Ефим Григорьевич Эткинд любил вспоминать, как после одного из первых выступлений Галича в Париже он подслушал диалог двух выходивших из зала старых эмигрантов первой волны. Обсуждались знаменитые строчки из «Красного треугольника»:
«Я не совсем понял про “сардельки”, – сказал один, с дореволюционным петербургским акцентом. – Это, собственно, что?» «Ну, как же, как же, – уверенно отвечал другой на том же прекрасном наречии. – Забыли? Это рыбки такие, в баночках»… Рассказывали и о том, как на каком-то концерте Галича русская старушка поинтересовалась у своей соседки: «Простите, а на каком языке он поет?»
Галич догадывался о разделявшем его со старой эмиграцией языковом барьере и на своих выступлениях предупреждал, что за попадающуюся у него «ненормативную лексику» автор прямого ответа не несет, так как это органический язык, присущий его героям. Но, предупредив, на всякий случай эту лексику смягчал.
…Исполняется песня «О том, как Клим Петрович Коломийцев восстал против экономической по мощи слаборазвитым странам». Попав в Алжир «с делегацией ЦК профсоюза», Клим валюту тратить не хочет и пытается продержаться на привезенных с собой харчах. Но Дарья «с переляку» положила ему в чемодан «одну лишь салаку». Вконец измучившийся Коломийцев забредает в «продмаг» и подходит к «одной синьорите»: «Подскажите, мол, не с мясом ли банка? / А она в ответ кивает, поганка!» – с удивлением услышал я на концерте в Вашингтоне весной 1975 года. И подумал: «А жаль, “засранка” – намного лучше…»
И все-таки, о казавшись на Западе, Галич говорил не о барьерах, а об общности всех волн эмиграции, «об удивительной жизни русских людей, сохранивших язык, сохранивших культуру, сохранивших любовь к своей родной земле…».[124]
Как видно, он считал это своей миссией.Этот же мотив звучал у него и на приеме после выступления в Вашингтоне. (В дом сотрудников «Голоса Америки» Алексея и Татьяны Ретивовых, устроивших прием, пришла и Елизавета Артамонова-Риччи, автор той самой статьи в «Вашингтон пост» с запрятанным в заголовке каламбуром – «One Man Banned».) Галич говорил, что он против искусственного деления эмиграции на три потока: мы все едины, все от одного корня, «все от одного Пушкина», как сказал он, вернувшись из Америки, выступая по «Свободе».
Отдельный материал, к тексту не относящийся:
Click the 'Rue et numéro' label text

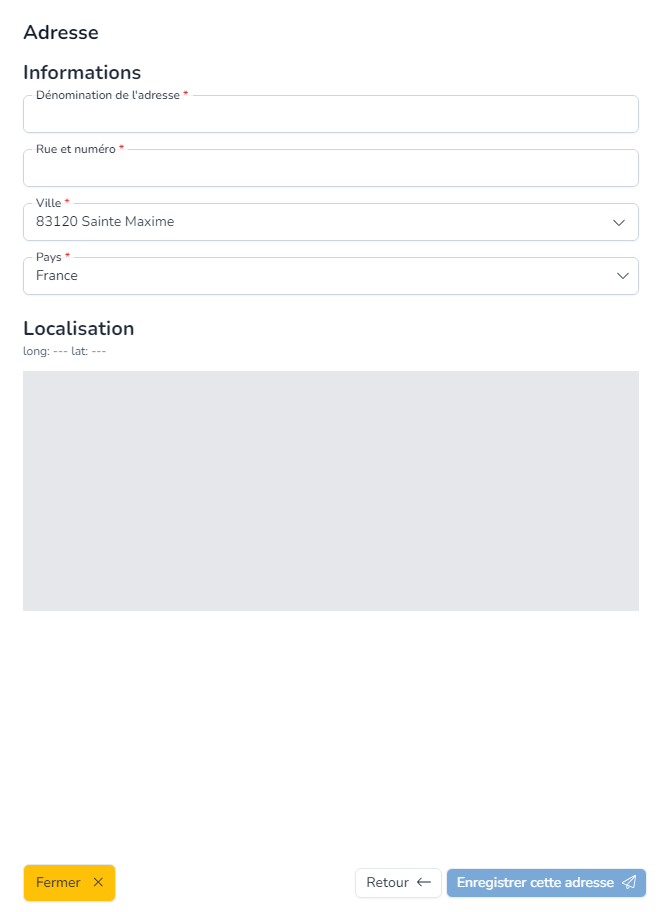point(75,149)
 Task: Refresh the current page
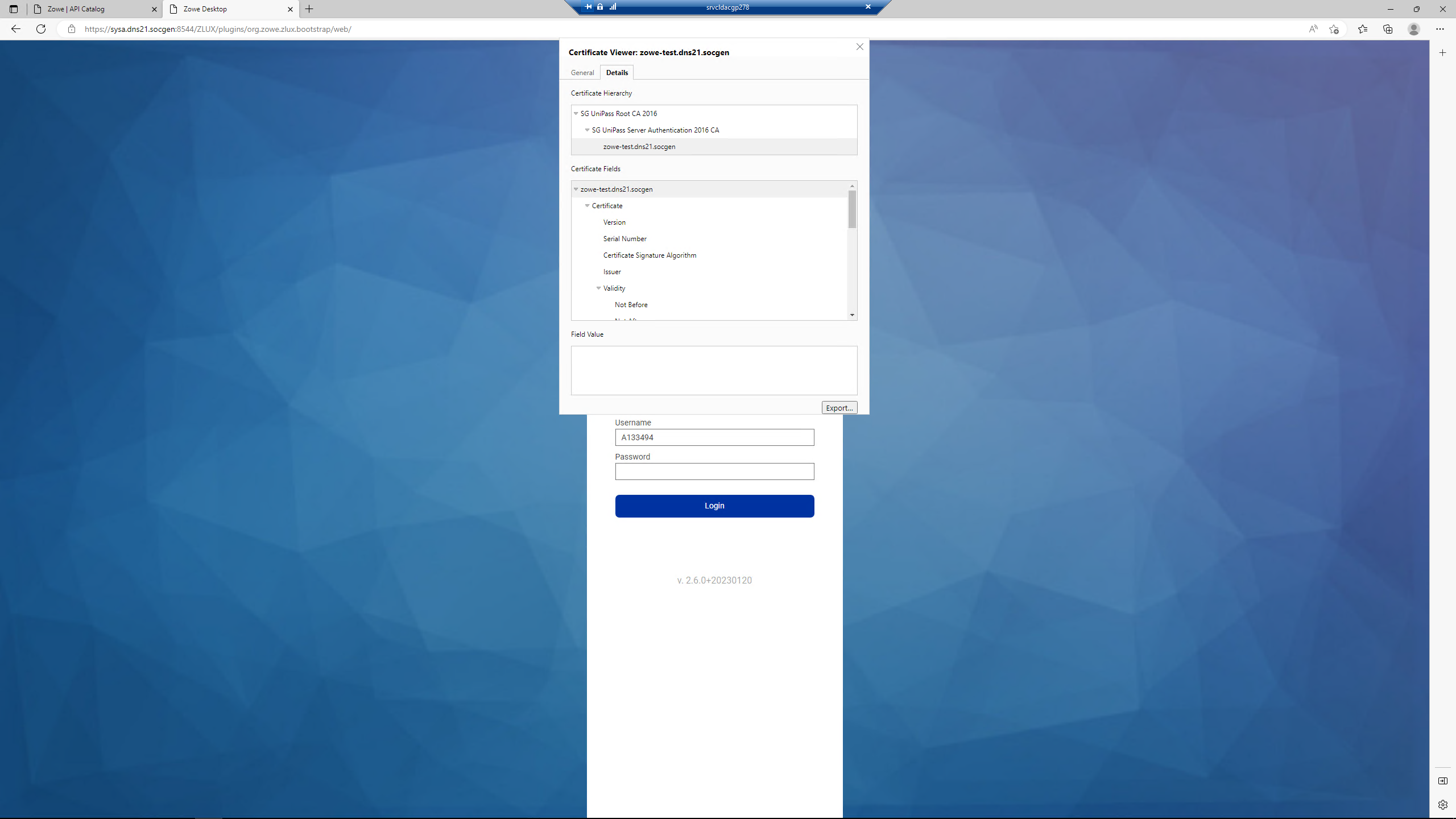[x=40, y=28]
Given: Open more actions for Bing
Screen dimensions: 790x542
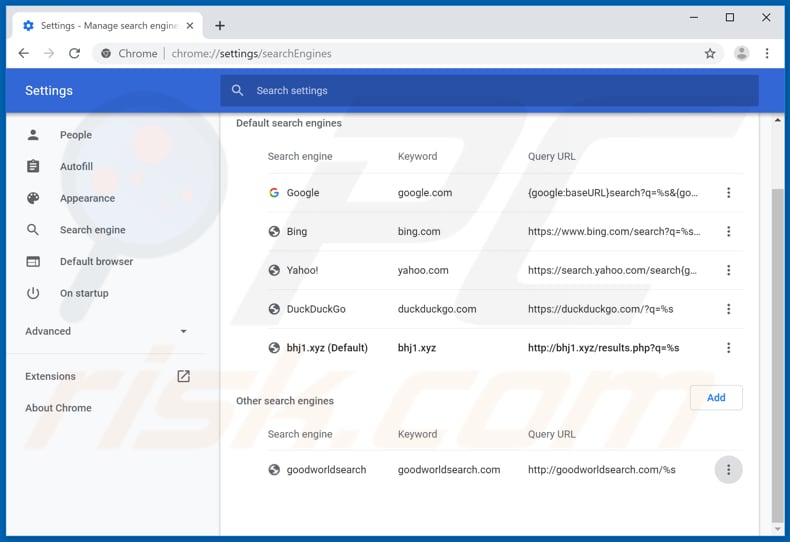Looking at the screenshot, I should 728,232.
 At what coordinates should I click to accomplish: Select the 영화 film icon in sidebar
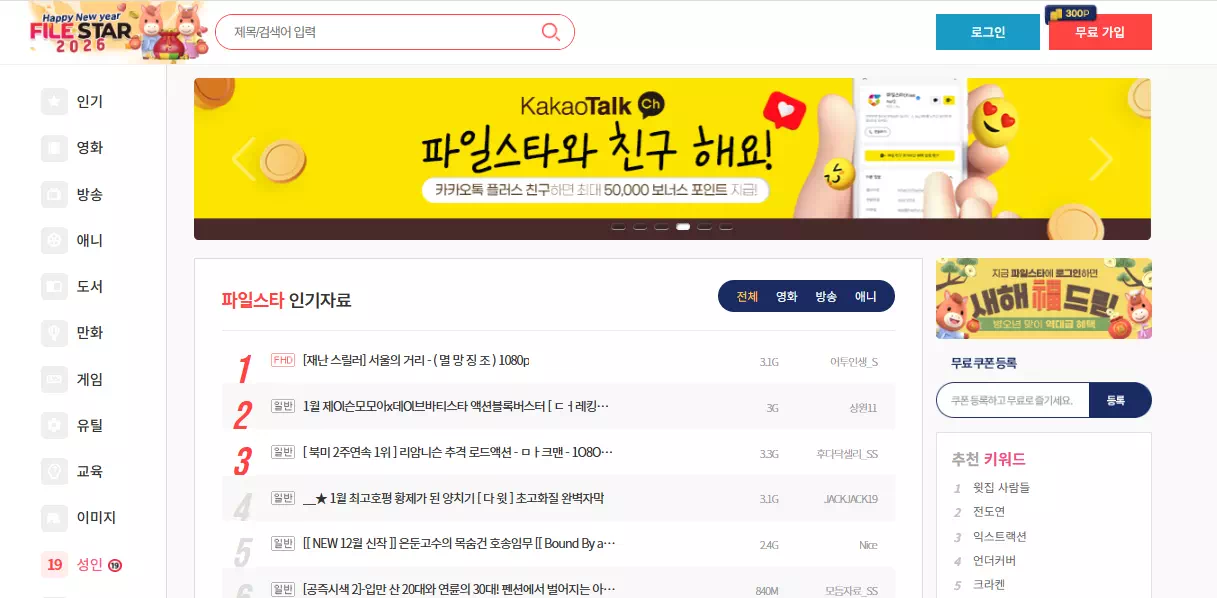(54, 148)
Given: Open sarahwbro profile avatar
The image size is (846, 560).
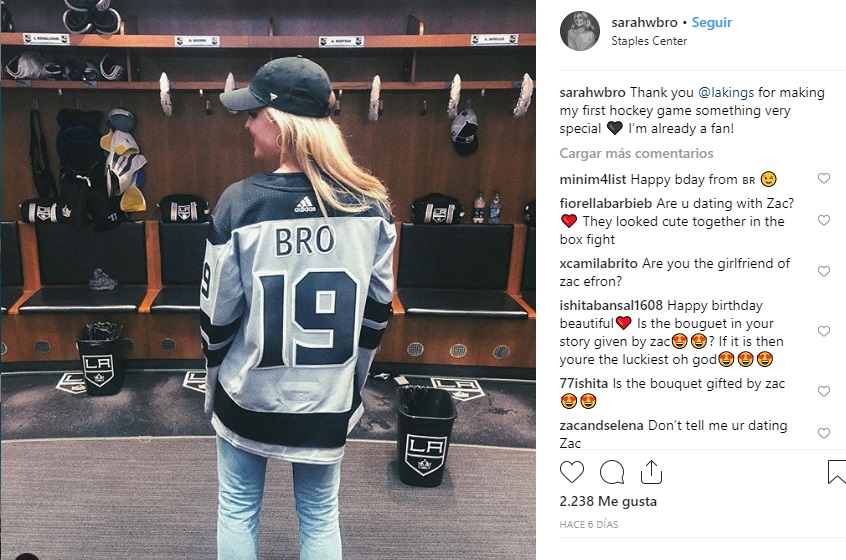Looking at the screenshot, I should pos(580,31).
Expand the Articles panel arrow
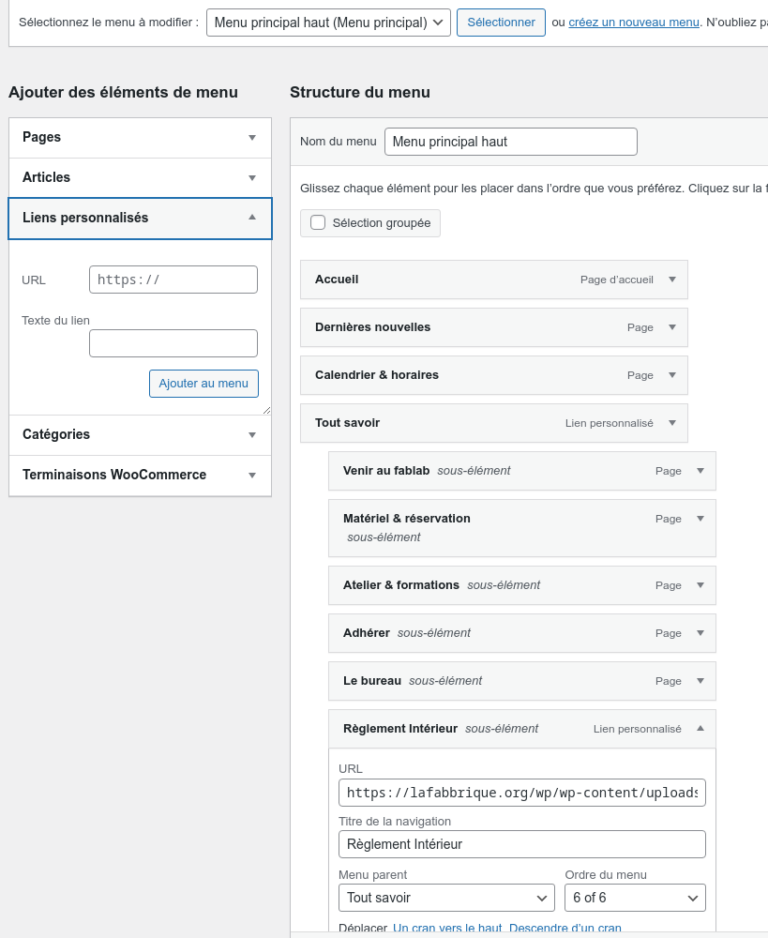Image resolution: width=768 pixels, height=938 pixels. [x=252, y=178]
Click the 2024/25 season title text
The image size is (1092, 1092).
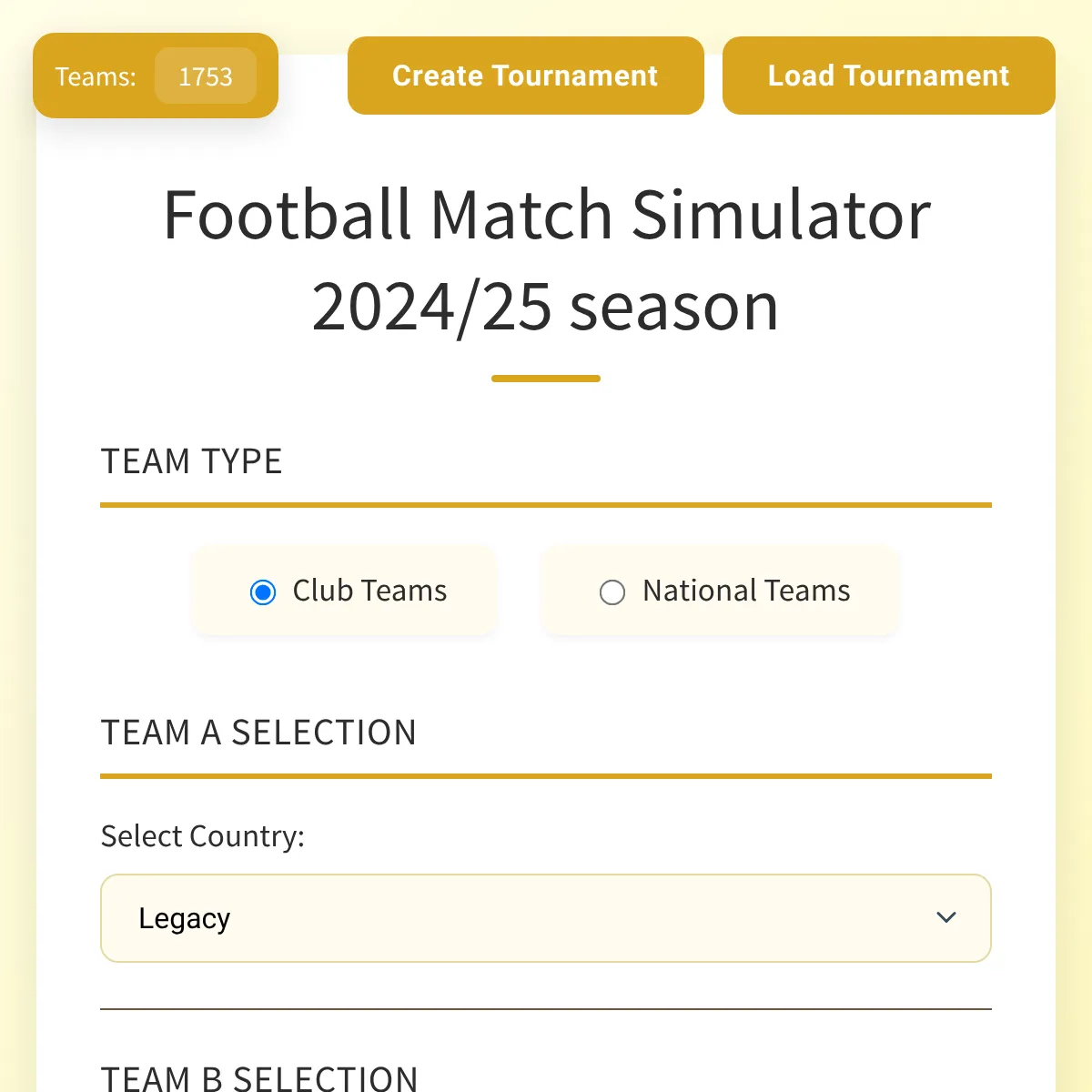[x=546, y=308]
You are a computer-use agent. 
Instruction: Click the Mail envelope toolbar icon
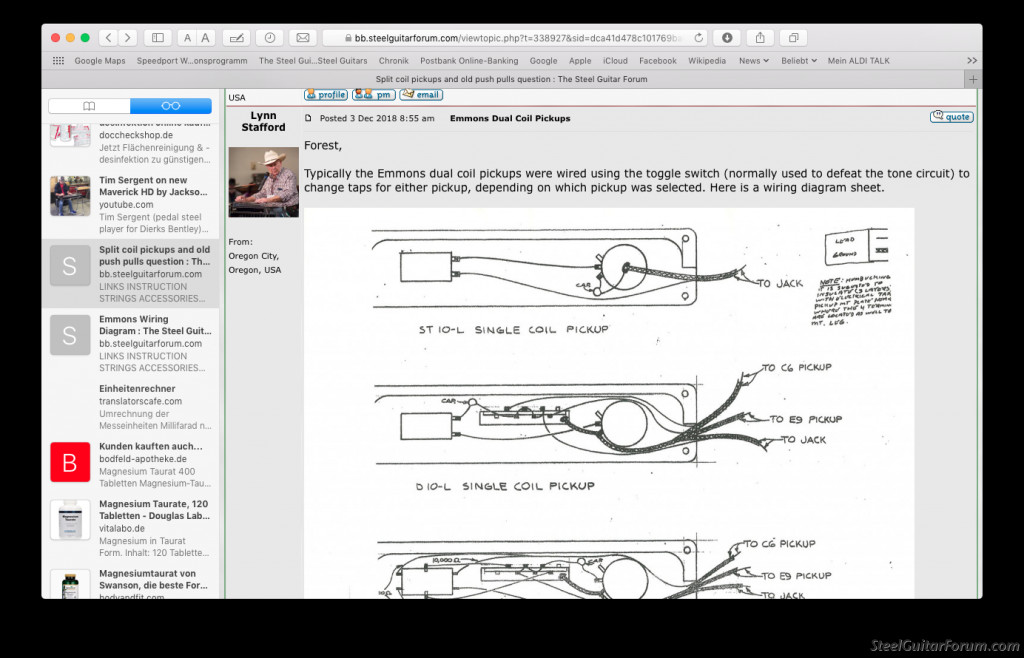[303, 38]
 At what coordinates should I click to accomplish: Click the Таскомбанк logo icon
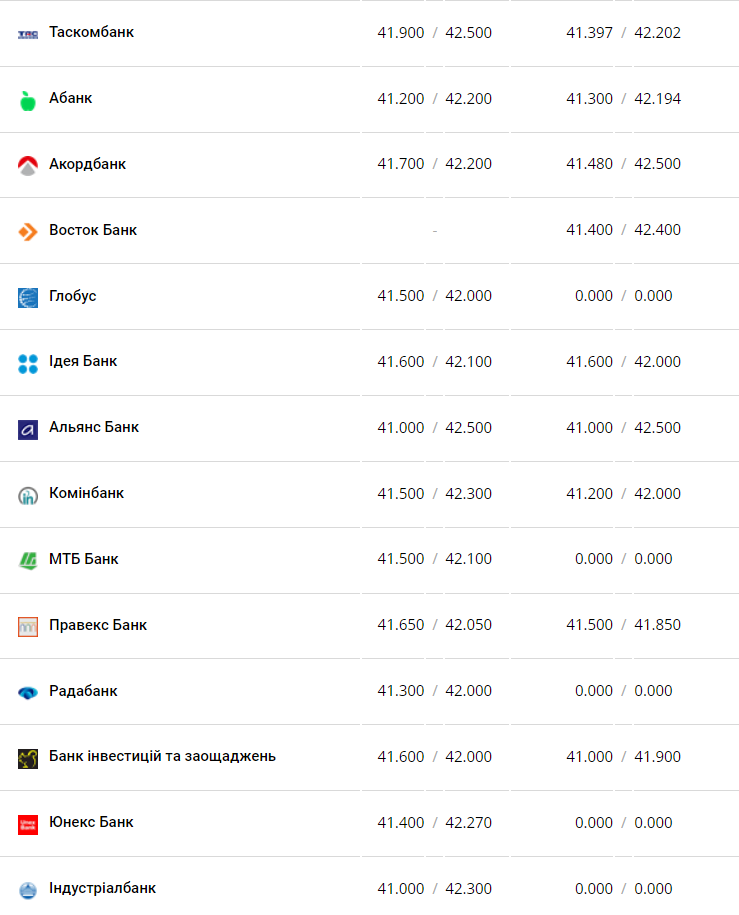click(28, 34)
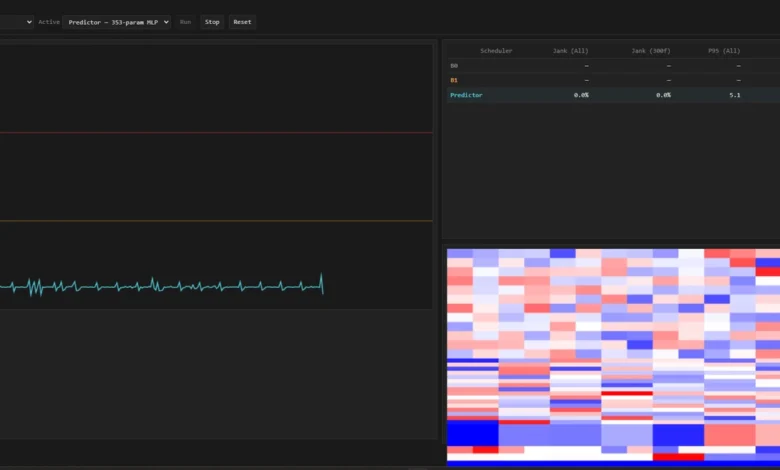Click the Scheduler column header

496,50
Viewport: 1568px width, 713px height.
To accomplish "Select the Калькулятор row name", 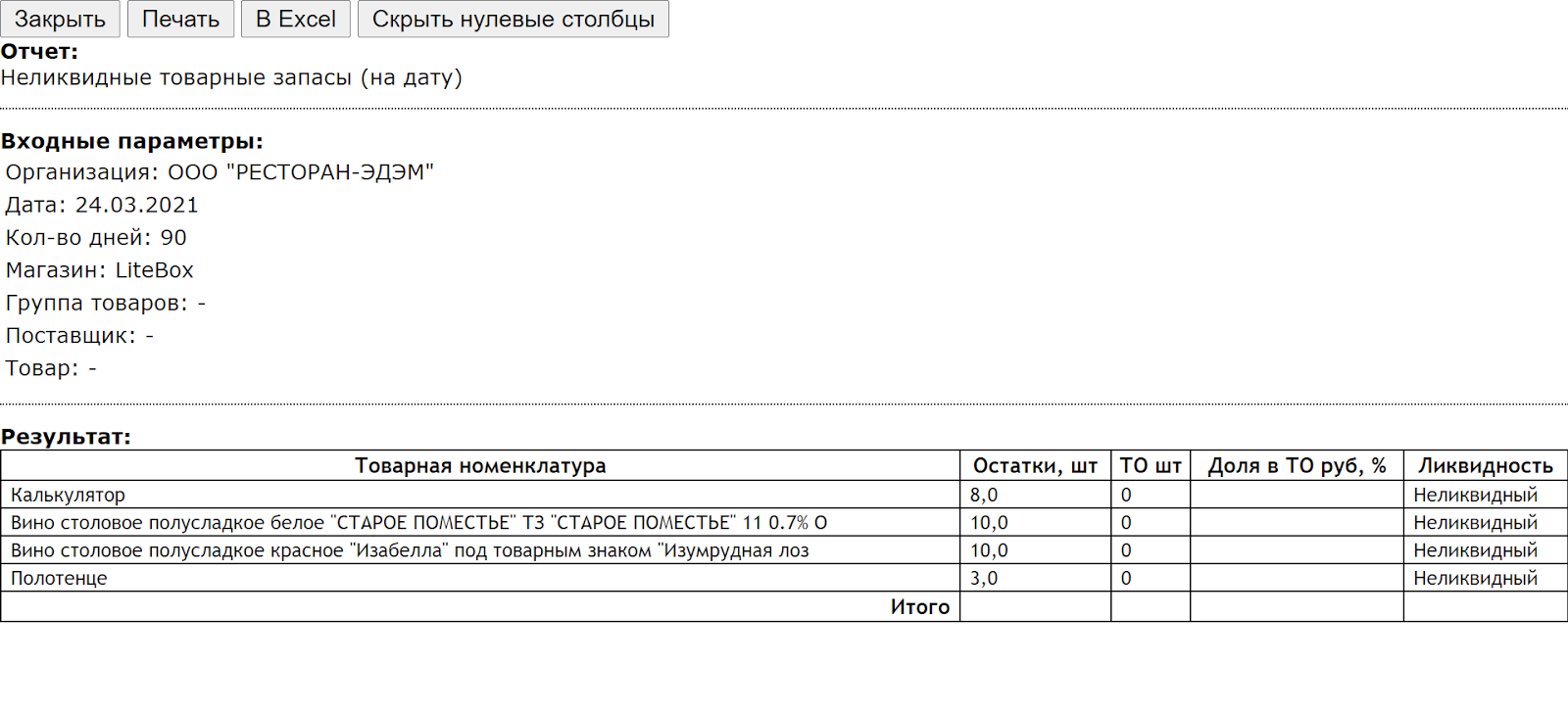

Но дипломатия, судя по всему, не была самой сильной стороной Александра Аркадьевича. В какой-то момент вечера, расслабившись и забыв о том, что в его аудитории – эмигранты разных «волн», он, произнося очередной тост, неожиданно смодулировал в другую тональность. «Я хочу вам представить Володю Фрумкина, моего друга, который примечателен тем, что приехал в Америку во всеоружии профессионализма. Он свое дело знает, и не он один: образованность, отличная выучка – вот что выгодно отличает покидающих сегодня Россию людей». По-моему, Галич так и не заметил ни своей оплошности, ни кислой реакции некоторой части почтенной публики…
«Самый бездарный в музыкальном отношении»
Войдя в Дом ученых новосибирского Академгородка перед тем знаменитым и злополучным концертом, с которого и начались все главные беды Галича, я услышал, как кто-то за занавесом наигрывает «Рапсодию в стиле блюз» Гершвина. Заглянул туда – за роялем сидел Галич. По слуху ли он играл «Рапсодию», по нотам ли выучил – не знаю, постеснялся спросить. Позже, в Москве, он сказал мне, что ноты знает, но свои песни записывать не решается, не хочет… И попросил это сделать меня – чтобы отправить на Запад для публикации.
Только тогда, списывая голос Галича с магнитофона на нотную бумагу, я понял, до чего прихотлива звуковая ткань галичевских композиций. Это был каторжный труд. Принимаясь за дело, я думал, что достаточно будет зафиксировать первый куплет, который подойдет к остальным строфам песни, – так записывалась музыка советских песен, сочинявшихся, как правило, в так называемой куплетной форме. А если не везде подойдет, то укажу (в сноске) вариационные отклонения от заглавной мелодии, – так я делал, записывая песни Окуджавы.
Оказалось, что отклонений столько, что сносками не обойдешься – надо выписывать чуть ли не все куплеты, один за другим. Усложняли задачу и многочисленные монтажные вставки – поющиеся и говорные. Кроме того, высота и ритм у Галича почти всегда как бы размыты: его пение тяготеет то к поэтической декламации, то к совсем уж свободной (в смысле ритма и высоты) обыденной речи. Мелодия то и дело соскальзывает с точно фиксированного музыкального тона, так что традиционная европейская система нотации тут оказывается бессильной.